Antiproliferative mechanisms of cytoplasmic fraction and arginine deiminase from Lactococcus lactis ssp. lactis on a human stomach cancer cell line

Abstract

Lactic acid bacteria are known to have antitumor activity, but the underlying mechanisms remain unclear. Our previous study have demonstrated that cytoplasmic fraction of Lactococcus lactis ssp. lactis (L.lac CF) inhibited the proliferation of SNUC2A human colon cancer cell line (SNUC2A cells), through induction of S phase accumulation. The present study investigated if the antiproliferative mechanisms of L.lac CF on SNU-1 human stomach cancer cell line (SNU-1 cells) linked to the induction of cell cycle arrest and apoptosis, and to find potential antiproliferative compounds in L.lac CF. The proliferation of SNU-1 cells was inhibited by the treatment of L.lac CF in a time- and dose-dependent. In addition, L.lac CF showed a significantly more relevant G0/G1 cell cycle arrest, which associated increase of p21 and reduction of cyclin D1 and phosphorylation level of Rb.

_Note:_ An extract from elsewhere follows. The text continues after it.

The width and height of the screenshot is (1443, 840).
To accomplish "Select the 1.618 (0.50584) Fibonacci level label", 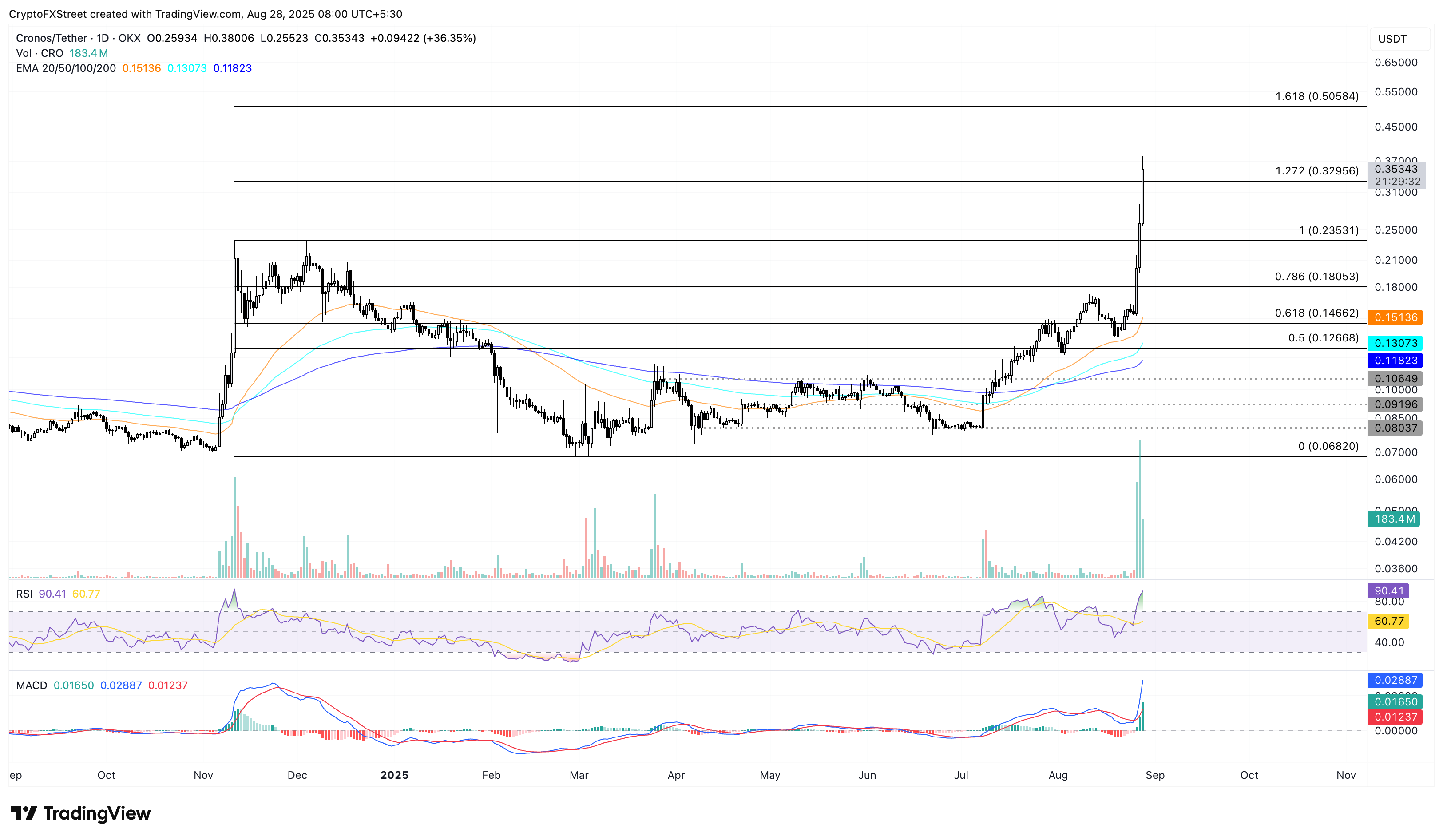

Furthermore, L.lac CF induced apoptosis of SNU-1 cells, but not SNU-C2A cells, as evidenced by nuclei condensation, increase of sub-G1 peak, and DNA fragmentation. In particular, p53 and bcl-2 appears to play a critical role in the apoptosis of SNU-1 cells. We further investigated if arginine deiminase (ADI) is involved in the antiproliferative activity of L.lac CF, since arginine is known as essential amino acid for growing cells. Surprisingly, only L.lac CF, which showed significantly strong antiproliferative activity and ADI activity among tested six LAB. The concentration of L.lac CF showed linear relationship with both ADI activity and antiproliferative activity. Furthermore, addition of Larginine recover the antiproliferative activity of L.lac CF. We purified ADI from L.lac CF by subsequent fractionations, and the IC50 value of final ADI fraction was 2 µg/ml. The ADI fraction also exerted apoptosis as evidenced by nuclei condensation in cells. These results, taken together, indicate that the antiproliferative activity of L.lac CF on SNU-1 cells may be contributable to induction of G0/G1 cell cycle arrest and apoptosis, particularly the latter one by ADI.